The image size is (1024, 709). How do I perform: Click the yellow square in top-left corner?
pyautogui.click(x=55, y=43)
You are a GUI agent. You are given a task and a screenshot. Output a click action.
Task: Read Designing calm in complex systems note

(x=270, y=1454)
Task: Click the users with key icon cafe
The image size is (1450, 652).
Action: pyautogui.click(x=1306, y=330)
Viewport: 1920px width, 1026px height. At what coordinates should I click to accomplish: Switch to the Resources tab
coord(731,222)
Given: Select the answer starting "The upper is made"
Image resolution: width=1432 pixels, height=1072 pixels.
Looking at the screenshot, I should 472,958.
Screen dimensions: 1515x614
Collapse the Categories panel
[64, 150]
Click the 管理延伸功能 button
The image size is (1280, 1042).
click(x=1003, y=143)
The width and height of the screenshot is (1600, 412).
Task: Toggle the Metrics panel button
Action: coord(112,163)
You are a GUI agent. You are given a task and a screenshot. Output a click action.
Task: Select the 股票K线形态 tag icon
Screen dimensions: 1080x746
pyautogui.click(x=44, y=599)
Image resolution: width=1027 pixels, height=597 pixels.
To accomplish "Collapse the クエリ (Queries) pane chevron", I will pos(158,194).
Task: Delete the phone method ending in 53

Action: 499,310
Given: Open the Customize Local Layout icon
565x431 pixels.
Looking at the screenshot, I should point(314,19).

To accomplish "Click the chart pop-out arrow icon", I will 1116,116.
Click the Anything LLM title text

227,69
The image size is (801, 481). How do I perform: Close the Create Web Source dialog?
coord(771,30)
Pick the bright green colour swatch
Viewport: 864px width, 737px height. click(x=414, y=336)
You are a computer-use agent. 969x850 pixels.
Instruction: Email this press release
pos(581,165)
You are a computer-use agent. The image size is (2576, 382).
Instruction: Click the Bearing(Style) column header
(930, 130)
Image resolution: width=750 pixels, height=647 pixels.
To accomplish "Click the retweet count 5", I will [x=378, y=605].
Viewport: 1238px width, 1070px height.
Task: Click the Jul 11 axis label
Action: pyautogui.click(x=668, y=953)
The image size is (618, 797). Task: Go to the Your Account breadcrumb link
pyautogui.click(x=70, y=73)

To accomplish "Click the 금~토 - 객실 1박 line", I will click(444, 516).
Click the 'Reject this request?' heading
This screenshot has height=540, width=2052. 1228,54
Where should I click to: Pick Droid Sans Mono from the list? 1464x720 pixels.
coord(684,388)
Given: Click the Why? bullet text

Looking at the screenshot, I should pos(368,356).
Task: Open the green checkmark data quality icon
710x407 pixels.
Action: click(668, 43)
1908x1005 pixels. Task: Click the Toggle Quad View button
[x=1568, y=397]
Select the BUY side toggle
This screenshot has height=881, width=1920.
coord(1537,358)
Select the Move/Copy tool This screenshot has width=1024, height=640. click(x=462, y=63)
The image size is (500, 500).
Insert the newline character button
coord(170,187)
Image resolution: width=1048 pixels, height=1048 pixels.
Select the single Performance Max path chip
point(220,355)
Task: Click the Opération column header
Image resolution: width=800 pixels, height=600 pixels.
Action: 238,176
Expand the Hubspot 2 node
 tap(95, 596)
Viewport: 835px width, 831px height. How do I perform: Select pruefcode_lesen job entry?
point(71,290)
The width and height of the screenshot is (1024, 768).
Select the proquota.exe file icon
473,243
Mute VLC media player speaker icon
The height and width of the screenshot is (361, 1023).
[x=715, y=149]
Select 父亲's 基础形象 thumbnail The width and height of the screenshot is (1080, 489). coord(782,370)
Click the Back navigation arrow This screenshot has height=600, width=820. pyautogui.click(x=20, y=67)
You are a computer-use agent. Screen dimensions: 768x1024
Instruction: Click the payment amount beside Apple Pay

(THE TASK): Your task is to copy every line in the entries that holds the string "agent".

(ANSWER SPACE):
You are a GUI agent. You are given a task and a screenshot. Output a click action.
You are a GUI agent. You are given a task and a screenshot. Output a click action.
You are a computer-use agent. 969x850 pixels.
You are a computer-use agent. The image size is (2576, 382).
You are a computer-use agent. Screen dimensions: 768x1024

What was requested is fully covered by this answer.